What the Potential Closure of UNAIDS Means for Africa

The UN’s plan to close UNAIDS by 2026 threatens to derail Africa’s HIV response. With Nigeria home to 1.9 million people living with HIV, experts warn of setbacks without the agency’s leadership.

UNAIDS

The United Nations’ proposal to shutter UNAIDS by 2026 has sent ripples across the global health community. Established in 1996, UNAIDS has played a central role in coordinating the worldwide response to HIV/AIDS, a pandemic that has claimed nearly 42 million lives since the early 1980s. Its work is particularly consequential in Africa, the epicentre of the epidemic, where two-thirds of people living with HIV reside.

According to the draft plan obtained by Reuters, the UN is considering merging UNAIDS’ functions into other agencies due to a steep funding shortfall. Staff cuts of up to 55% are envisaged, with a complete closure by 2026 on the table. The immediate trigger is the decline in donor contributions, especially from the United States, which has historically been the largest funder of global HIV programmes.

For Africa, the consequences could be dire. Nigeria alone has an estimated 1.9 million people living with HIV, according to UNAIDS’ 2023 data. While prevalence has dropped from 5.8% in 2001 to about 1.3% today, sustained progress has depended on the coordination, advocacy, and technical support that UNAIDS provides. A dismantling of the agency risks fragmenting these efforts.

Countries such as South Africa, Eswatini, and Uganda, which have relied heavily on UNAIDS for policy alignment and technical guidance, have already voiced quiet concern in diplomatic circles, according to African health journalists reporting from Geneva. The worry is not simply about lost funding but about losing a unifying body that has kept HIV on the global agenda despite competing crises like COVID-19 and climate change.

Nigeria’s situation underscores the stakes. Access to treatment has improved markedly in recent years, with nearly 1.6 million Nigerians on antiretroviral therapy by the end of 2023. Yet gaps remain. One in four people living with HIV in the country are still not receiving treatment, and stigma remains pervasive. UNAIDS has been critical in funding community-level programmes that address these social barriers, something bilateral donors often overlook.

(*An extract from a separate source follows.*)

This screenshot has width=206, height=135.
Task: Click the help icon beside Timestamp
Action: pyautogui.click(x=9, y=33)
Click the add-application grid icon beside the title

Without UNAIDS, there is a real risk that Africa could see a reversal of hard-won gains. The agency’s 2023 report showed that AIDS-related deaths worldwide had halved since 2010, but progress has been uneven. New infections are still rising in West and Central Africa, and adolescent girls remain disproportionately vulnerable.

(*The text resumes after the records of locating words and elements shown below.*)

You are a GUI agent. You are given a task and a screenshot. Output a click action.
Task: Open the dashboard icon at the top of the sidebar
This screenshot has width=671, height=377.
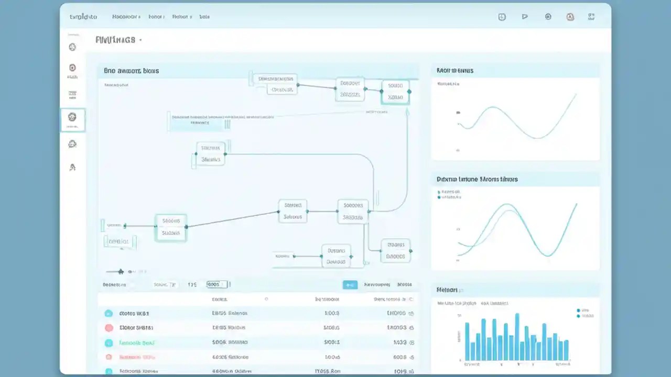click(x=72, y=47)
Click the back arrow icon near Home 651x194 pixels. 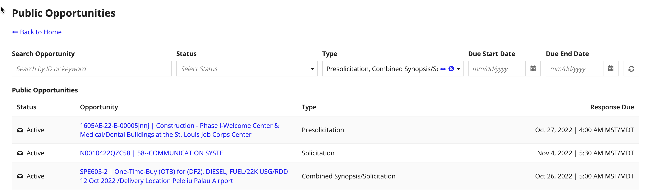tap(15, 32)
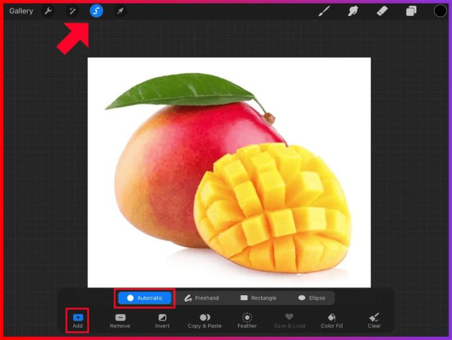The width and height of the screenshot is (452, 340).
Task: Switch to Automatic selection mode
Action: click(145, 298)
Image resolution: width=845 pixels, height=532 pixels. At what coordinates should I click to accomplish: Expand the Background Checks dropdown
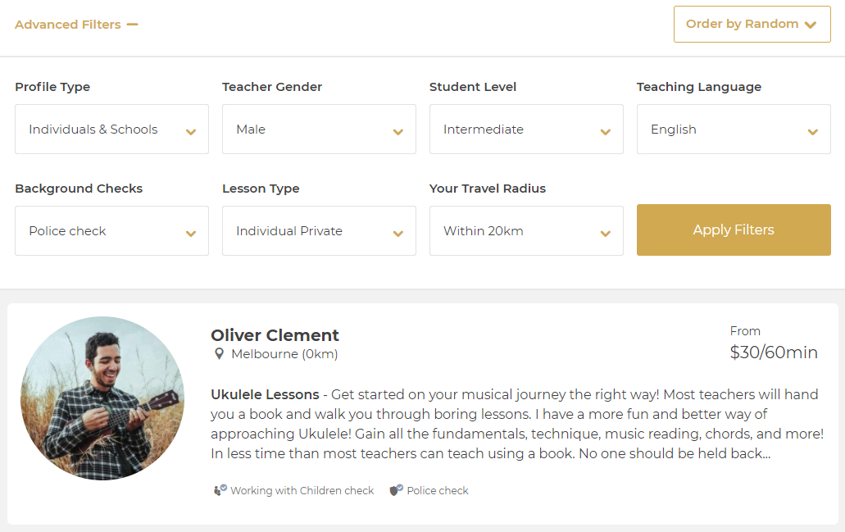click(111, 230)
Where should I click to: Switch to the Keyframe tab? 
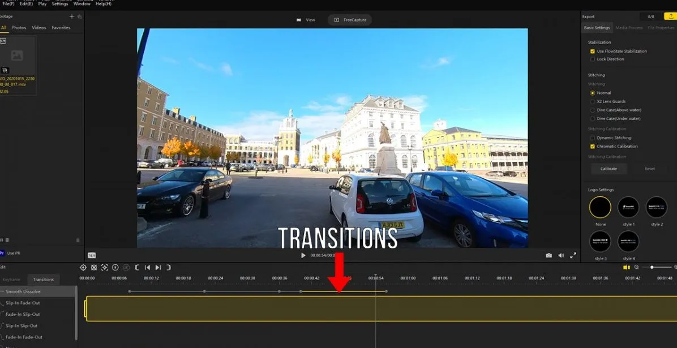(x=11, y=280)
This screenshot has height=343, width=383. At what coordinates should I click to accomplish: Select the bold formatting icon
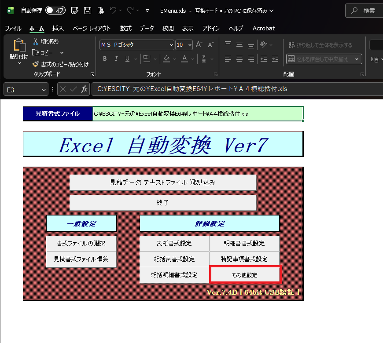(106, 58)
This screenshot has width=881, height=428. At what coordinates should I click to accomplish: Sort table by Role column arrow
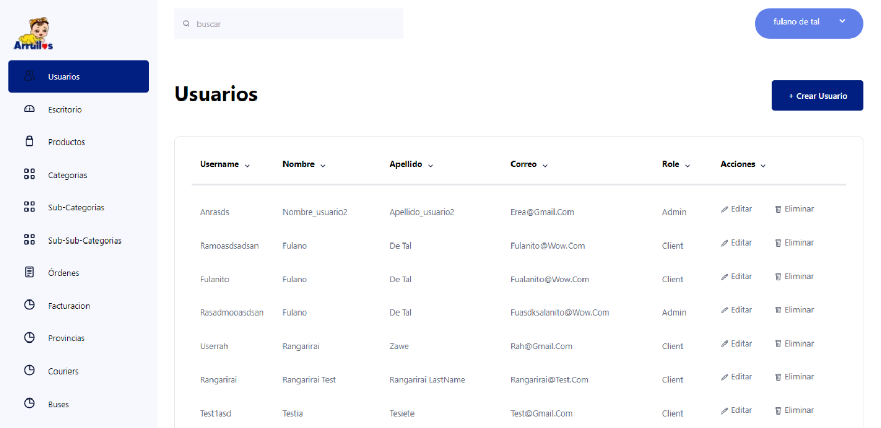687,166
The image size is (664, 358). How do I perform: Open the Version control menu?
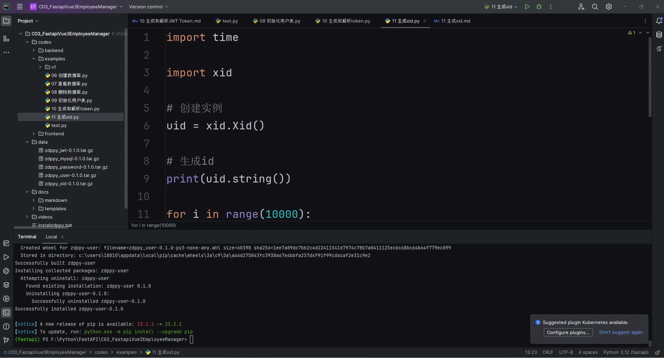tap(148, 7)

Reactions from advocacy groups have been swift. The International Community of Women Living with HIV, with chapters across Africa, warned that closure would be “a betrayal of the millions still at risk.” The African Union has also signalled it will lobby for UNAIDS’ survival, calling the proposal “short-sighted” at a moment when “global solidarity is needed most.”

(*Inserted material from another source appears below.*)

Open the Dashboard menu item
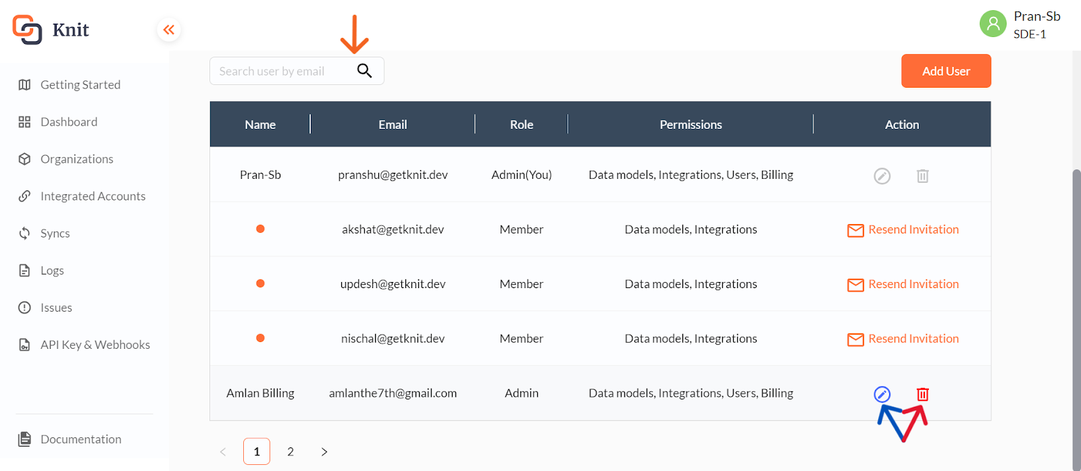Viewport: 1081px width, 471px height. point(68,122)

The Nigerian government has yet to issue an official statement, but insiders at the National Agency for the Control of AIDS (NACA) admit that any closure will “complicate coordination” and increase reliance on overstretched domestic budgets. With Abuja already struggling with healthcare funding shortfalls—just 5% of the federal budget went to health in 2021 compared to the 15% target set in the Abuja Declaration—there is little fiscal space to absorb additional burdens.

The lesson here is clear: UNAIDS’ proposed closure is not only a bureaucratic restructuring. It represents a test of global resolve to keep HIV on the agenda at a time when donor fatigue is setting in. For Nigeria and much of Africa, the stakes are existential. Without a dedicated body to sustain pressure, fund advocacy, and ensure accountability, millions living with HIV risk slipping through the cracks.